CAD is a heterogeneous clinical conditions, which spans from angina pectoris to acute myocardial infarction. Adipokine level varies acoss the type of CAD. Serum adiponectin level was lower in AMI patients as compared to stable CAD patients [23]. In subgroup analyses, there was a close association of elevated adiponectin level with MACE risk in this subgroup with ACS patients. A potential explanation for this finding may be that higher level of adiponectin in ACS represents a compensatory response to against acute inflammatory and hypoxia-reoxygenation lesions [24]. Moreover, the effect of elevated adiponectin follow-up duration level on MACE was strengthened with the lengthening of the follow-up duration.

Several studies analyzing blood adiponectin level by continuous data also showed a significant association of elevated adiponectin level with adverse cardiovascular outcomes. A prospective study [25] indicated that per 1 standard deviation increment of log-transformed plasma adiponectin was independently predictive of the subsequent risk of all-cause mortality, cardiac mortality, and myocardial infarction in CAD patients. In patients with ACS, adiponectin was associated with higher risk for MACE (adjusted HR 1.08/increment of 1000) [26]. In addition, per tertile increase [27] or unit increment of log-transformed [28] adiponectin level also predicted all-cause mortality in patients with AMI. These findings further supported the prognostic role of adiponectin level for predicting adverse outcomes in CAD patients.

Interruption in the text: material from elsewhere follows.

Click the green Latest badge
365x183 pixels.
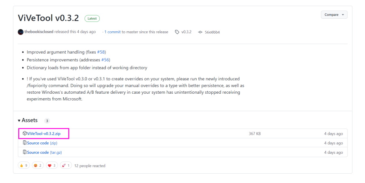92,18
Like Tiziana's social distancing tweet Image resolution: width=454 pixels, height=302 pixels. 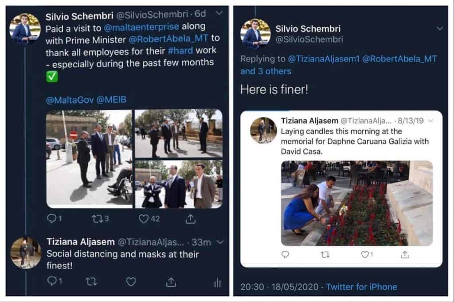[x=131, y=282]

The mechanisms underlying the prognostic utility of adiponectin in CAD patients remain unclear. One potential explanation is that elevated adiponectin level may reflect the severity of coronary lesions. Another explanation for the prognostic role of elevated adiponectin level with worse clinical outcomes may be adiponectin resistance [29, 30].

Several potential limitations of this meta-analysis should be noted. First, measurement of adiponectin level at baseline and lack of serial determination may have led to misclassification of the category of patients. Second, the cutoff value of adiponectin elevation varied between studies and we failed to determine the optimal threshold of higher adiponectin level. Third, significant heterogeneity was observed in pooling MACE outcome. Different subtypes of CAD, threshold of adiponectin elevation and length of follow-up were partly responsible for between-study heterogeneity. Fourth, due to the distinct units of adiponectin level increment, we did not evaluate the prognostic value of adiponectin level by continuous data. Finally, our meta-analysis only investigated the prognostic value of total adiponectin level and more studies are necessary to examine the prognostic role of various isoforms of adipocytokines, such as leptin, visfatin and resistin or the high–molecular weight isoform [31].

Conclusions

This meta-analysis demonstrates that elevated total adiponectin level is possibly an independent predictor of cardiovascular and all-cause mortality in CAD patients. Measurement of total adiponectin level has potential to improve the prediction of cardiovascular and all-cause mortality in these patients. Future studies are warranted to evaluate the prognostic significance of adiponectin level is different between ACS and stable CAD patients.